Dear Etiquetteer: True story: An family relative recently lost her husband. She sent me a few pictures of him as a young boy, and a copy of the obituary and a card with a personal note. I have not written her back anything yet, as terrible as that sounds. You see, she's been a complete narcissistic maniac to my parents in the years before her husband's death, calling them at all hours, asking for large sums of money, screaming that they wouldn't miss the money, waking them up in the middle of the night with hysterical phone calls screeching at them about how mistreated she has been because they won't send her money. My parents have cut her off and tragically had to sever the family relationship. I know what a basket case she can be and I don't want to open that can of worms by being in contact with her, for fear she'll begin to call me. In solidarity with my parent's, I've not written her back anything. What is the proper thing to do? Send a sympathy card, or remain silent?
Dear Contacted:
Under the circumstances, and as callous as this may sound to some, Etiquetteer believes you did the right thing in declining to respond to your Virago Relative's obituary correspondence. Loyalty to your parents should take precedence, and Virago's previous behavior speaks for itself.
Every family has its Eccentric - indeed, Etiquetteer might be considered the eccentric in his family - but there are Eccentrics and there are Eccentrics. Reading your letter, Etiquetteer immediately called to mind the late Paul Swan, known during his lifetime as "the most beautiful man in the world," who lived as an artist creating in many media: paint, sculpture, and dance. Offspring of a Nebraska farm family, he lived his entire life expecting his family to support him whether he was successful or not. Naturally, this led to some Difficult Family Dynamics. Etiquetteer encourages you to read his interesting biography.

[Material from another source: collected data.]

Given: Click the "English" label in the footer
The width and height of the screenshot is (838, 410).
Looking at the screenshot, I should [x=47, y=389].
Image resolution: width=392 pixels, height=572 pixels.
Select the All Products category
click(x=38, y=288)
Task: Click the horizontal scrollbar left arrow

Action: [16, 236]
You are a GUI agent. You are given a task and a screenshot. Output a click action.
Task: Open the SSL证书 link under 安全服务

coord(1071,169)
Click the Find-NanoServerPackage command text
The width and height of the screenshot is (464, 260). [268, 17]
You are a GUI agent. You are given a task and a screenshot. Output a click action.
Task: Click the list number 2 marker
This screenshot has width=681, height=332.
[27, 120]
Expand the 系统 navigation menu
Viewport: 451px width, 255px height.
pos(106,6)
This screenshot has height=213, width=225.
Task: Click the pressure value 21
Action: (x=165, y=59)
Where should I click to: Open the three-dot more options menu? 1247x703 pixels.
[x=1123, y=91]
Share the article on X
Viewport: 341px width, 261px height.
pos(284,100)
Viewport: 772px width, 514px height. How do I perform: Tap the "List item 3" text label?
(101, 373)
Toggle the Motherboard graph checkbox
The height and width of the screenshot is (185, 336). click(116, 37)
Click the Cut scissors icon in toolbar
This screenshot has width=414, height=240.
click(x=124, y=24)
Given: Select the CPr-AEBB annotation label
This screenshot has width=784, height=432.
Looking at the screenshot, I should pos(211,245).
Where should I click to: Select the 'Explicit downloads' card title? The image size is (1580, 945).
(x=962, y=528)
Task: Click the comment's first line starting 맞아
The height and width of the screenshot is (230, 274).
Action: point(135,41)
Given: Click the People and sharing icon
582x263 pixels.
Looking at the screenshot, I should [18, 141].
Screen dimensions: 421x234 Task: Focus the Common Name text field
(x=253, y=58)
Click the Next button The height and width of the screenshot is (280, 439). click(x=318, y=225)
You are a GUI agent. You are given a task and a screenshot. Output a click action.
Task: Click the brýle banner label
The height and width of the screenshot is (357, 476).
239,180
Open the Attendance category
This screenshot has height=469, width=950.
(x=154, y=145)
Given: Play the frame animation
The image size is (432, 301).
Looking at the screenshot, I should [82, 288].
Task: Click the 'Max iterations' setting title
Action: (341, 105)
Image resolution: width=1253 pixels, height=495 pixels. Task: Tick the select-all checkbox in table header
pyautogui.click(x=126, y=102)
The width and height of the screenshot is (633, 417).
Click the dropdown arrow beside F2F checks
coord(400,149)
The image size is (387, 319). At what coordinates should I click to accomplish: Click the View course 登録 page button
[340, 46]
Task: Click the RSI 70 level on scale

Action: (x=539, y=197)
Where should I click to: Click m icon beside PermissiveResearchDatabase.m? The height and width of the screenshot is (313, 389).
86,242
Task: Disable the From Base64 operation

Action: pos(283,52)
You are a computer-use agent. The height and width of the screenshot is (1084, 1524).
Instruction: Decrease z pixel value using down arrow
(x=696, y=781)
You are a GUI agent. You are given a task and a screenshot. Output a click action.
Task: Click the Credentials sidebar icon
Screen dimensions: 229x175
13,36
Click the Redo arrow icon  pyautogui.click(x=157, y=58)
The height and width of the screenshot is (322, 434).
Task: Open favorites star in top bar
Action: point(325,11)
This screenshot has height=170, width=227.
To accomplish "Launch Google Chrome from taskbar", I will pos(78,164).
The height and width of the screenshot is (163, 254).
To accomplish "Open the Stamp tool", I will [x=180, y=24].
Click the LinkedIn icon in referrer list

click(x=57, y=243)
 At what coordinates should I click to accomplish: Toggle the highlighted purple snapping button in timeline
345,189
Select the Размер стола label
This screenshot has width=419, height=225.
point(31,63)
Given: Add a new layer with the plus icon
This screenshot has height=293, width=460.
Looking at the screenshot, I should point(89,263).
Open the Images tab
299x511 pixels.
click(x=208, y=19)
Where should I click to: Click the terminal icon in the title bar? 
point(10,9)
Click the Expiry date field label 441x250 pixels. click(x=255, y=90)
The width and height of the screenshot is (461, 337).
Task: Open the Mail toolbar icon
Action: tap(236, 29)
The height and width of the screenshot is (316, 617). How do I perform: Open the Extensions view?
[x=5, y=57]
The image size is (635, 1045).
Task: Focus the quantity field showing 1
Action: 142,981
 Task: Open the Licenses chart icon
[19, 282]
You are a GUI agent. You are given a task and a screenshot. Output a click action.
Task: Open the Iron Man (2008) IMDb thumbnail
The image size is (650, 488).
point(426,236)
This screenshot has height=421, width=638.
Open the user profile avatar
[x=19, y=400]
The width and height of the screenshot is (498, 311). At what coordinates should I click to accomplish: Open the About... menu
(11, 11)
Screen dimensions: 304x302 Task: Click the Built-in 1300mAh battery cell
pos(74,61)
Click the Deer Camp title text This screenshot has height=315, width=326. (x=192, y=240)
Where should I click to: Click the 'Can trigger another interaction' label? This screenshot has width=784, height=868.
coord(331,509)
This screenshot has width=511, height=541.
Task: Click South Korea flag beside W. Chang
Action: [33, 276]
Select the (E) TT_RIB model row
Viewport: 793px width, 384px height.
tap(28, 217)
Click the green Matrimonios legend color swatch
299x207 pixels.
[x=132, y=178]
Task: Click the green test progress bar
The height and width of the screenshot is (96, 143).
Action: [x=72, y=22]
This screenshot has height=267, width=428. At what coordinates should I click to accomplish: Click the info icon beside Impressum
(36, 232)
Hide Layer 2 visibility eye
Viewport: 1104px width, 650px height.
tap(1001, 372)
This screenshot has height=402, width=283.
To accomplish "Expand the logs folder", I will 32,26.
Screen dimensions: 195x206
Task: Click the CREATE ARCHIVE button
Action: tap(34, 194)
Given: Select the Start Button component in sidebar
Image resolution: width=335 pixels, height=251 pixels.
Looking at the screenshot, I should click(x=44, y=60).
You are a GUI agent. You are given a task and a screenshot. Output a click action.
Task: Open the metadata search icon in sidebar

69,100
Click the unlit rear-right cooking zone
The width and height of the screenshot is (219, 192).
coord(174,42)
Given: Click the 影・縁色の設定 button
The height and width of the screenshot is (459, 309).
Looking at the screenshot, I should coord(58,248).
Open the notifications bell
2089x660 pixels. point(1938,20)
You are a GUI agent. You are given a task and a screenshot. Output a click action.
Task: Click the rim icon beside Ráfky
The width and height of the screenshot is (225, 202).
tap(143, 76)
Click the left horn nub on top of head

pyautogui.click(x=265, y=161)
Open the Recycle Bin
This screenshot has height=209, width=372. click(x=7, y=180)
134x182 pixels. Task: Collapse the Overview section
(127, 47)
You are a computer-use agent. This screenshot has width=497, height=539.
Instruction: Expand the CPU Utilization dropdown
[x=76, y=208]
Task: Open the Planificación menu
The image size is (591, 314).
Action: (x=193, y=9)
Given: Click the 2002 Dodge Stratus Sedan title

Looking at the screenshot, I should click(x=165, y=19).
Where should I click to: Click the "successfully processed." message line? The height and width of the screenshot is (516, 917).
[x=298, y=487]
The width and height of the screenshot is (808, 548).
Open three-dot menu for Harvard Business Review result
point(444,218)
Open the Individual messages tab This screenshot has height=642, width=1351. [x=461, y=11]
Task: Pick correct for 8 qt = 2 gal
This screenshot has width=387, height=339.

Another madcap was the late Marion Tanner, immortalized by her more famous nephew Patrick Dennis as America's Favorite Relative, Auntie Mame. Aunt and nephew eventually fell out over her behavior, specifically turning her New York home into a "boarding house" for derelicts and countercultural types - to the extent that she lost the house when she couldn't pay the mortgage.
Etiquetteer wishes you well in future dealings with your Virago Relative.